◆ **EXERCISE DATA**
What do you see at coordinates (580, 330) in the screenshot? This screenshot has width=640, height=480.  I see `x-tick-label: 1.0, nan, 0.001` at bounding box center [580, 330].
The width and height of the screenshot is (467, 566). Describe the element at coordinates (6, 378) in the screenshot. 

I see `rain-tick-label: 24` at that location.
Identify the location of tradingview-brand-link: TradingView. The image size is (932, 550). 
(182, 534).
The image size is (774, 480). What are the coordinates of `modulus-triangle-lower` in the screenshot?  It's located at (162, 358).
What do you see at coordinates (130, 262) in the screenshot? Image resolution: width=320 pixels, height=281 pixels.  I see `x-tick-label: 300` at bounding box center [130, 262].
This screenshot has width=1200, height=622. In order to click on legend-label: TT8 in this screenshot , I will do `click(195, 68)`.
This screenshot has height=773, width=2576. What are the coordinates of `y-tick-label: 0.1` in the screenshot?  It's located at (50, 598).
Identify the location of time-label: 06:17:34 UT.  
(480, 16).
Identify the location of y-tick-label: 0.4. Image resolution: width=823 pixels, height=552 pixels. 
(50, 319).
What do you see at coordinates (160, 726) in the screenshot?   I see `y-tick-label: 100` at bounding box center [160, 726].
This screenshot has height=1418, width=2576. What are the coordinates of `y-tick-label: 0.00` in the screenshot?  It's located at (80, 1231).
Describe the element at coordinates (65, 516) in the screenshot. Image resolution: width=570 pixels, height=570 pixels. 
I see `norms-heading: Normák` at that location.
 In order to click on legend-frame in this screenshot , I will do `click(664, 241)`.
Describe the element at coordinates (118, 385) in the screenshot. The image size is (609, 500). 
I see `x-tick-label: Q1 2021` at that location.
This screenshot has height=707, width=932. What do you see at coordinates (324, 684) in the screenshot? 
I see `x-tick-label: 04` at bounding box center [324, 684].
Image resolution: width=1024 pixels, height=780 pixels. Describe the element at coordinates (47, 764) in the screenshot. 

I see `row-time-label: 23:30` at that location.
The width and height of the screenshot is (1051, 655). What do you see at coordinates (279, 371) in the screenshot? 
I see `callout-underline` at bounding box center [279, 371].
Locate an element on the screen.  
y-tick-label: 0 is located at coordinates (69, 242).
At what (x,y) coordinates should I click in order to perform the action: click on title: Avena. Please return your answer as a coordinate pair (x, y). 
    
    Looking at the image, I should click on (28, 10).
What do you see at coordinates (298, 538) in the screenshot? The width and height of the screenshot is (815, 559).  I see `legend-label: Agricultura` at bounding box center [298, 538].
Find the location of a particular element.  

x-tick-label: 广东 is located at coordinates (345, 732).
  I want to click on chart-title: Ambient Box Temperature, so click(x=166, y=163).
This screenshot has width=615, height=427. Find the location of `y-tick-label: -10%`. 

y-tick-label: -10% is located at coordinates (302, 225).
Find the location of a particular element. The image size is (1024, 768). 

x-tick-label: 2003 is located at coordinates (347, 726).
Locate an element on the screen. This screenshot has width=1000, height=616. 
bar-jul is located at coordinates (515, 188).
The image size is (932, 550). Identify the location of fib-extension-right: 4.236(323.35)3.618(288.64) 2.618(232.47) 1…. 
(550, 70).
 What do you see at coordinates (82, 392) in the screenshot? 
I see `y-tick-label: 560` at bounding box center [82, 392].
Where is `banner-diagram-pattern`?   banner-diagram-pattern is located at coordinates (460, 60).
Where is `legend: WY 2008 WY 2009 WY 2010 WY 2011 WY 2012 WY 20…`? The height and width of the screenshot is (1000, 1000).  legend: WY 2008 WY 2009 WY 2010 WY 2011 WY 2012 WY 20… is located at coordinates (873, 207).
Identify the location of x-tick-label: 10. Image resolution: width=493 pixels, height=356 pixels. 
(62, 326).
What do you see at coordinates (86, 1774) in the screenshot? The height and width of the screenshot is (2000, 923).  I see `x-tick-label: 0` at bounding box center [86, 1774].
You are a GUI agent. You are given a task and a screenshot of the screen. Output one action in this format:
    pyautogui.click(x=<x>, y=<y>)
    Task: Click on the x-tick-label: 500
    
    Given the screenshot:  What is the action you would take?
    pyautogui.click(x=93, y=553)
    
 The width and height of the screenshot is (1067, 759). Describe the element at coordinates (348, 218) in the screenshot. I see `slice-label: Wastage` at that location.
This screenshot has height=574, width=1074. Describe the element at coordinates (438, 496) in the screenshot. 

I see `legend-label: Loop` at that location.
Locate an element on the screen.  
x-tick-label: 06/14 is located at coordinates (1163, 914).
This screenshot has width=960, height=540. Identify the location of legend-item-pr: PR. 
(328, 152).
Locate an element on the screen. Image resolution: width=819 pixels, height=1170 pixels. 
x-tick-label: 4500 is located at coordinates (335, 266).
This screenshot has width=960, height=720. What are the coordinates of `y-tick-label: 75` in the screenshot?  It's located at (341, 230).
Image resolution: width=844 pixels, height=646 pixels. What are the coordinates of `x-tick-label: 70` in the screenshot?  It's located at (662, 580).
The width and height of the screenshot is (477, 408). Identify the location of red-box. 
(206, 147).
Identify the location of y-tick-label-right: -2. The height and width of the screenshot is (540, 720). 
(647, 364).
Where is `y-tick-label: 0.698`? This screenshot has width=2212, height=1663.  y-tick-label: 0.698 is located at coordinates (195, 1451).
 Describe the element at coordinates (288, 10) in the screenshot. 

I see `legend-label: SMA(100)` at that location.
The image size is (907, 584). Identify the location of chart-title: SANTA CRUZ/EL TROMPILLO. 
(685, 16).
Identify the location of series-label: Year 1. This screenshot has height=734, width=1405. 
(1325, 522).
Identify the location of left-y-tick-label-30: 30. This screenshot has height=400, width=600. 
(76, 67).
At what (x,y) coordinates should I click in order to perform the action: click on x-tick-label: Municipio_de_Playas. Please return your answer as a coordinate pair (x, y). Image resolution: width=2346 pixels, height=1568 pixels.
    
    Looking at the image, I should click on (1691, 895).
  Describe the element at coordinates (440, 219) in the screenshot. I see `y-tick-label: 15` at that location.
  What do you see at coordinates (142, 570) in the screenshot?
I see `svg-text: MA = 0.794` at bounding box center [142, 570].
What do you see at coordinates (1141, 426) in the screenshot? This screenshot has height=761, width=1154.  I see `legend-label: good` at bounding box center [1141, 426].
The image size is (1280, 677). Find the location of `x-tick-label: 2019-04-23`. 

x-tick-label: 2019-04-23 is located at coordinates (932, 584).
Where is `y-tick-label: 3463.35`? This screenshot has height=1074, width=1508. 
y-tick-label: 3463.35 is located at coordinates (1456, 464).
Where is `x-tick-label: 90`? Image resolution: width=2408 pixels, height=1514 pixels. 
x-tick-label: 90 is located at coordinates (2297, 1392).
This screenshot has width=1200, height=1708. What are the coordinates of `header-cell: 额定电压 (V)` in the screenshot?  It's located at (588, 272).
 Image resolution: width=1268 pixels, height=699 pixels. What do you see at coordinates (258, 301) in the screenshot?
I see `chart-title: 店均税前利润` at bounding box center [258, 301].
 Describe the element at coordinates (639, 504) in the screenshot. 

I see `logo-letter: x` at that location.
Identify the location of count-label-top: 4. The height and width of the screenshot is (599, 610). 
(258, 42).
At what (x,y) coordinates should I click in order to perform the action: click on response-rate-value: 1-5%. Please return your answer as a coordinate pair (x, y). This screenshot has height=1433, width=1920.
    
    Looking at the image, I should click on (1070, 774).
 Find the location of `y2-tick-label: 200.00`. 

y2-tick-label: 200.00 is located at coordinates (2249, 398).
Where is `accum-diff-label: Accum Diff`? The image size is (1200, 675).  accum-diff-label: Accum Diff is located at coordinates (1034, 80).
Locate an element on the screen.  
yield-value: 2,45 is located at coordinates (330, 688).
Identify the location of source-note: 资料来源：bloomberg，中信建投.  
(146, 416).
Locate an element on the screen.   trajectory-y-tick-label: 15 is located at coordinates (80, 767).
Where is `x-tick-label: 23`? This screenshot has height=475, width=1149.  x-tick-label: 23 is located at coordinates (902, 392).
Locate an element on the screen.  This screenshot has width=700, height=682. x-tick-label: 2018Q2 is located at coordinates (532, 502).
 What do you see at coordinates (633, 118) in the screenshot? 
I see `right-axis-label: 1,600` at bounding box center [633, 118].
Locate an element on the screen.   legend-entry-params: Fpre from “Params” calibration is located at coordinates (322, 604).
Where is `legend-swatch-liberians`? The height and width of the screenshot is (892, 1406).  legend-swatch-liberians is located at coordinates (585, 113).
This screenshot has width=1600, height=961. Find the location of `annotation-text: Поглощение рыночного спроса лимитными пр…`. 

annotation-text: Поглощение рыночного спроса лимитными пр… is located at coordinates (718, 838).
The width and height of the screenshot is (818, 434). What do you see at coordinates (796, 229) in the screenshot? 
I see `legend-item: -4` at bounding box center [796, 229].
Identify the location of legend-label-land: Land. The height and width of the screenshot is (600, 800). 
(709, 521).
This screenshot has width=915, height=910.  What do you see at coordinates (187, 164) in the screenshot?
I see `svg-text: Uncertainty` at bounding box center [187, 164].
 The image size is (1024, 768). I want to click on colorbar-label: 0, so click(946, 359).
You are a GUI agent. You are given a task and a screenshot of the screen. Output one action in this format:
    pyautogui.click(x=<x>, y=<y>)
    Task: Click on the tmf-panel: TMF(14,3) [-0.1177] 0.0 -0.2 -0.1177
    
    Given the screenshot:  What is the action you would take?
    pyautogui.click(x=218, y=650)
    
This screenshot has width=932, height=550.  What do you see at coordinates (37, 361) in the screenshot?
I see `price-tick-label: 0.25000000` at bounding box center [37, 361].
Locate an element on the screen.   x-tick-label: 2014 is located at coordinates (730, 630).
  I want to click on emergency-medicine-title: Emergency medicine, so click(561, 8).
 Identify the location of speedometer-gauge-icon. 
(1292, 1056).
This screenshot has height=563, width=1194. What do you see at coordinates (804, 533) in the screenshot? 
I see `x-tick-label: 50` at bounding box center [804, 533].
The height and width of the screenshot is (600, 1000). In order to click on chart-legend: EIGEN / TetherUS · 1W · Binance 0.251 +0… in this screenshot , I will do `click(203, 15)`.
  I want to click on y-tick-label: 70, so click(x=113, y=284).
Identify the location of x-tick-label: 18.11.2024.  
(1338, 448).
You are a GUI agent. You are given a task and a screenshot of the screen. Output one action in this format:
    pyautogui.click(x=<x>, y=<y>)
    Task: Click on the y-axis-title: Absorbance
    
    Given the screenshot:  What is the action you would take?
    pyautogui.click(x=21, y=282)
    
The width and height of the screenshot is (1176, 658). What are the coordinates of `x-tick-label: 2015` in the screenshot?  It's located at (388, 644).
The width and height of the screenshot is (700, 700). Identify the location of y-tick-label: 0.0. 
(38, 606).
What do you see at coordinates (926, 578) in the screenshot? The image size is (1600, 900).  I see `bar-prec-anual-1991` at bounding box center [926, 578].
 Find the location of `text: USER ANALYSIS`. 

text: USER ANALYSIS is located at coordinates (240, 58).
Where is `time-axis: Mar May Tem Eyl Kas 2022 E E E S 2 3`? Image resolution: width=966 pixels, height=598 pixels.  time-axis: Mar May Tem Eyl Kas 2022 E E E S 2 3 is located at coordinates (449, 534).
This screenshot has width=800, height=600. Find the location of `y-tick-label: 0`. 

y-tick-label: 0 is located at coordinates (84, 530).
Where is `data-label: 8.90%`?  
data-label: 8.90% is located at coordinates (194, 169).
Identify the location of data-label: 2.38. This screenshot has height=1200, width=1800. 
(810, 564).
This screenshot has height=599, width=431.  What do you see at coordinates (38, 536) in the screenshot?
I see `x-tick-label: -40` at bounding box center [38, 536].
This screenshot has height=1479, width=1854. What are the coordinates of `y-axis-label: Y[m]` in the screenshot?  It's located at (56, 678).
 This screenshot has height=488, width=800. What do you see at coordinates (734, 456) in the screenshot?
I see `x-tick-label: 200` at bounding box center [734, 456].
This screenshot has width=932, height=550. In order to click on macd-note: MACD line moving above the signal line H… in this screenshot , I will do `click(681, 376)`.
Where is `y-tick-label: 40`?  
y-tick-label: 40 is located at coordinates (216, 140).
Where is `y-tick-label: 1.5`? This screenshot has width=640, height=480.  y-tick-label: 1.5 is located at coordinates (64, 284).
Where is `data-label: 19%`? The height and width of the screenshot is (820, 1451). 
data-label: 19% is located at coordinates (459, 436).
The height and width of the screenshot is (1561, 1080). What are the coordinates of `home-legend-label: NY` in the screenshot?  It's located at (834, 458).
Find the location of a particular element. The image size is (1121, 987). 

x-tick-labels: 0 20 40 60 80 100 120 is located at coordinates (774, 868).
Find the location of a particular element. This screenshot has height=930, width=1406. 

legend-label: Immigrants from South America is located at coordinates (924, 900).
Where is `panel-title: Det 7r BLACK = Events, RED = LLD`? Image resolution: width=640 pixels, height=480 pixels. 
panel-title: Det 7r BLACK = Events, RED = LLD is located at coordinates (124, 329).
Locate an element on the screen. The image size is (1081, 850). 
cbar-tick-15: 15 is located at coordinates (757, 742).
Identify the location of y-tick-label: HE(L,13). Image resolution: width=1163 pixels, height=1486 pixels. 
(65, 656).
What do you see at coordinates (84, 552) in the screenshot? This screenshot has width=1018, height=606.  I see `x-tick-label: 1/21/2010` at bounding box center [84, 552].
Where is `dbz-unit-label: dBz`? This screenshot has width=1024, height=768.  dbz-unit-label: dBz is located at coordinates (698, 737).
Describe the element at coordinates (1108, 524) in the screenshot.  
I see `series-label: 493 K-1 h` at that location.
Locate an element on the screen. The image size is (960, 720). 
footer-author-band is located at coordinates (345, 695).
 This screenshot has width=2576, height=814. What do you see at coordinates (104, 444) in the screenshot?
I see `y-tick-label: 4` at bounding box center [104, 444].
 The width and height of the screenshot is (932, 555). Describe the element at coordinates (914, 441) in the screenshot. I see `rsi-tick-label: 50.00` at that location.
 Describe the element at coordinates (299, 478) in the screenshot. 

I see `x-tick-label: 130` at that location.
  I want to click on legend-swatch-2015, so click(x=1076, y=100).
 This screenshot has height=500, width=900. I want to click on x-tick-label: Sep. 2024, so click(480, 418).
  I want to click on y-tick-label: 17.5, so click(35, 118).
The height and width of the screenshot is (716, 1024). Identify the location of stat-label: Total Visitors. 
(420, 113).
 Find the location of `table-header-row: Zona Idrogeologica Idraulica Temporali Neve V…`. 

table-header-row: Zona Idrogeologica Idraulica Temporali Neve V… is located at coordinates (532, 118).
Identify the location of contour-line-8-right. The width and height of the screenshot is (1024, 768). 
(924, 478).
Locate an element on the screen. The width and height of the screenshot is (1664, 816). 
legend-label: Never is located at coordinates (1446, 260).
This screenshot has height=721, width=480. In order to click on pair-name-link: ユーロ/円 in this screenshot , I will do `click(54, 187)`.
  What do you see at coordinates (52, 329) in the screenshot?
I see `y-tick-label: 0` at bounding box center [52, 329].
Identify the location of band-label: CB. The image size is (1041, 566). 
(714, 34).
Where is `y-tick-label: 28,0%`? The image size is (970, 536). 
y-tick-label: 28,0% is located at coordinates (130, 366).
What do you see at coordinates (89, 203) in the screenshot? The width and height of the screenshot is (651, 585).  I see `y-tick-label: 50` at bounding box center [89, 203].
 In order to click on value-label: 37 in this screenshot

◆ **TASK DETAILS**
Put the lines of the records from the one containing "The height and width of the screenshot is (1561, 1080)." through the one containing "legend-label: Immigrants from" into a JSON list of strings, one string per line, leaving out blank lines.

◆ **EXPECTED ANSWER**
[
  "The height and width of the screenshot is (1561, 1080). What are the coordinates of `home-legend-label: NY` in the screenshot?  It's located at (834, 458).",
  "Find the location of a particular element. The image size is (1121, 987). ",
  "x-tick-labels: 0 20 40 60 80 100 120 is located at coordinates (774, 868).",
  "Find the location of a particular element. This screenshot has height=930, width=1406. ",
  "legend-label: Immigrants from South America is located at coordinates (924, 900)."
]